| darktable | |
|---|---|
darktable 4.4.2 in darkroom view with the color balance module expanded and its mask shown as yellow area | |
| Original author | Johannes Hanika[1] |
| Initial release | April 2009[2] |
| Stable release | 5.4.0[3] |
| Repository | github.com/darktable-org/darktable |
| Written in | C and GTK |
| Operating system | FreeBSD Linux macOS Solaris Windows |
| Platform | x86-64, ARM64 |
| Size | 8.72 MiB (source (tar.gz)) 108 MiB (Windows) 91 MiB (macOS) |
| Available in | 18 languages[4][5] |
| Type | Photo post-production |
| License | GPL-3.0-or-later[6] |
| Website | www.darktable.org |
Darktable (stylized as darktable) is a free and open-source photography application and raw developer. Rather than being a raster graphics editor like Adobe Photoshop or GIMP,[7] it comprises a subset of image editing operations specifically aimed at non-destructive raw image post-production. It is primarily focused on improving a photographer's workflow by facilitating the handling of large numbers of images. It is freely available in versions tailored for most major Linux distributions, macOS, Solaris and Windows and is released under the GPL-3.0-or-later software license.[6]
Features
[edit]Darktable involves the concept of non-destructive editing, similar to that of some other raw manipulation software. Rather than being immediately applied to raster data of the image, the program keeps the original image data until final rendering at the exporting stage — while parameter adjustments made by a user display in real-time. The program features built-in ICC profiles, GPU acceleration (based on OpenCL), and supports most common image formats.
- Scene-Referred workflow
- Non-destructive editing with XMP Sidecar files
- Works fully in 32-bit float color precision
- Full implementation of color management
- Supports RAW, JPG, RGBE, PFM and more
- Modular architecture
- Organize images and search by parameters
- Translated into 19 languages
- Support for controlling cameras through darktable and directly saving to the PC (tethered capture)
- Find similar photos
- Support for geographical coordinates labels with display of photo locations on map
- An integrated mover for executing Lua scripts, optionally linked to hotkeys or specific events, such as when importing new images
Scene referred editing and color
[edit]Darktable has built-in ICC profile support for sRGB, Adobe RGB, XYZ and linear RGB color spaces.[9]

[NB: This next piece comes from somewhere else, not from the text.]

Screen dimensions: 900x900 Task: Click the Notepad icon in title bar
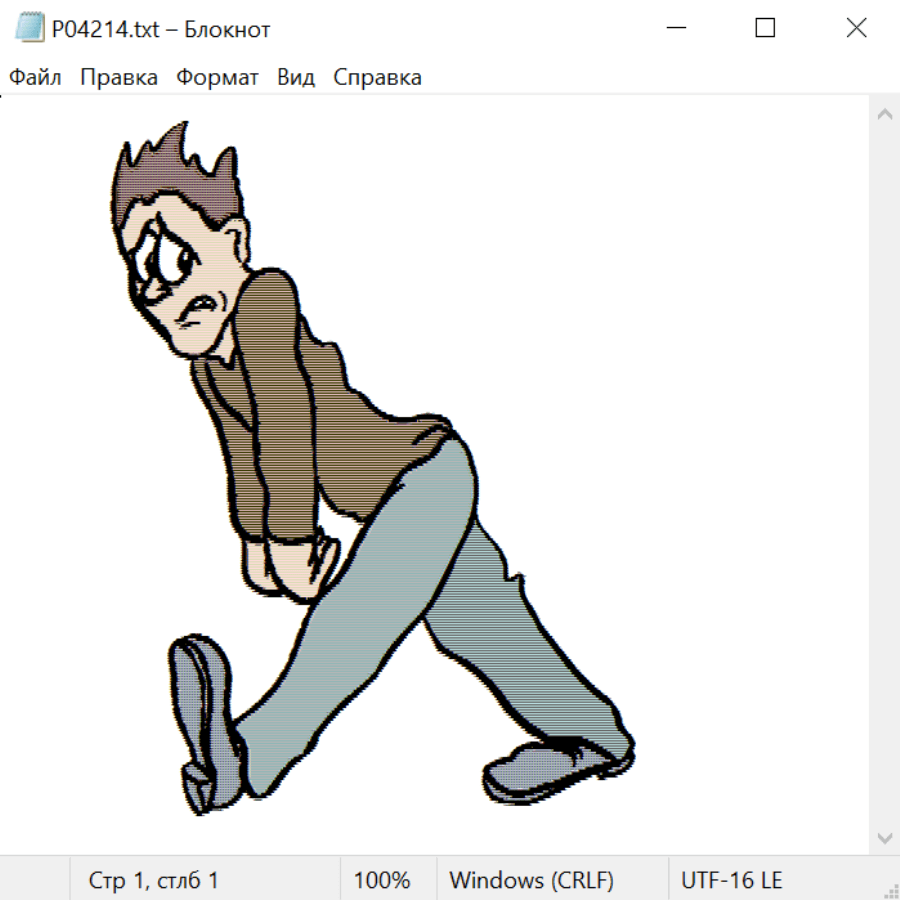[30, 29]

Since version 2.6, darktable uses a “scene-referred” color workflow to get consistent results throughout varied lighting conditions and even across cameras and lenses.

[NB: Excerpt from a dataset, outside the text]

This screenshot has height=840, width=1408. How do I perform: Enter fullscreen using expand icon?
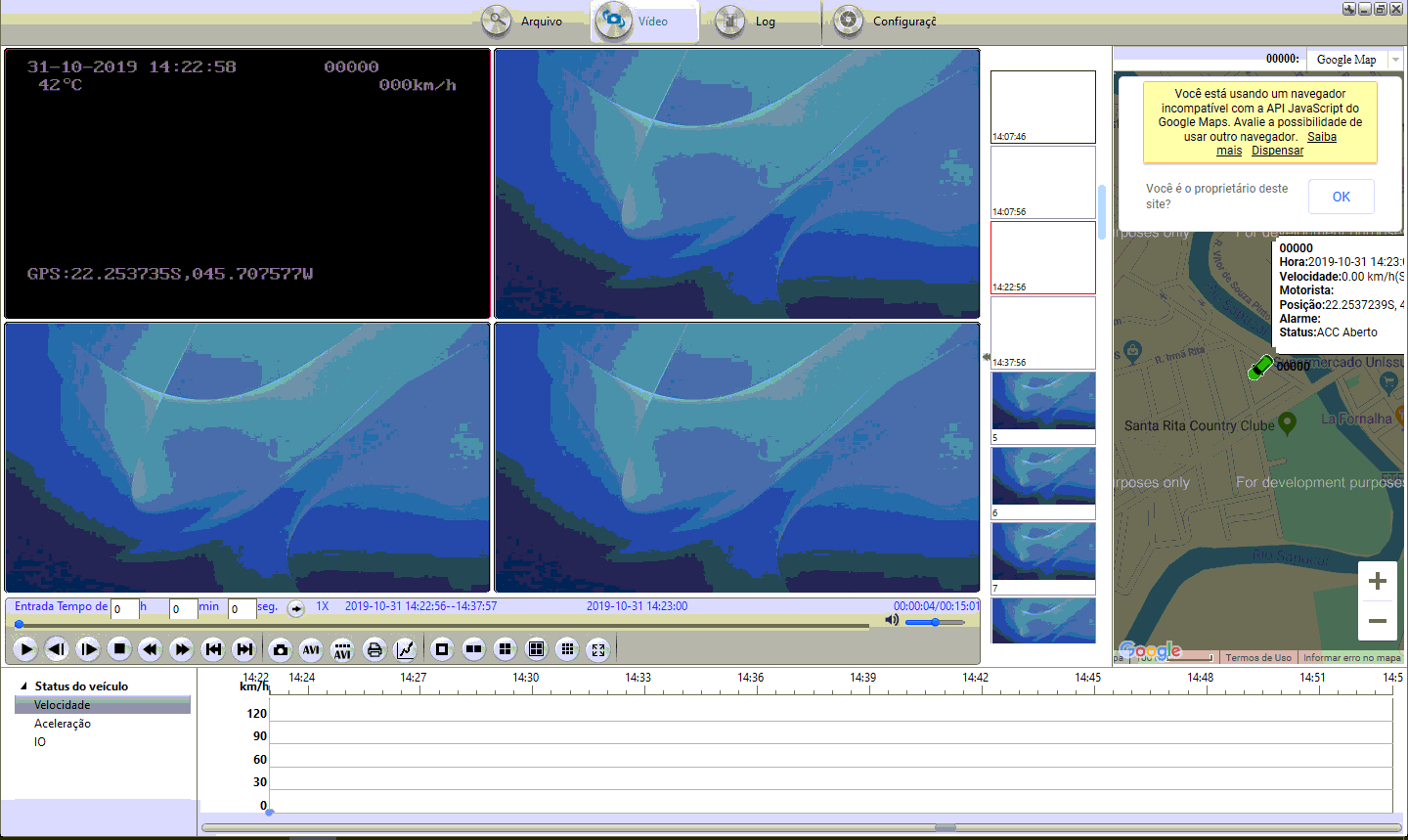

Due to evolution, the human vision system makes significant adjustments of how a scene is perceived. Raw images from cameras have none of these corrections and therefore significant processing needs to be applied to make photos aesthetically appealing and meet the expectations of audiences. Other raw editors may use a so-called “display-referred” workflow to give photographers a decent looking template to start working from, meaning they already apply significant transformations, such as Gamma curves or LUTs to the image and the photographer can only make their own adjustments on top of the standard transformations. This is problematic, as the image has lost its linearity, this makes the edits of the photographer fundamentally unpredictable. Since a Gamma curve acts the most on the extremes of the image, that being bright highlights and deep shadows, these areas especially will be difficult to control, as the different transformations will be multiplied over each other. [10]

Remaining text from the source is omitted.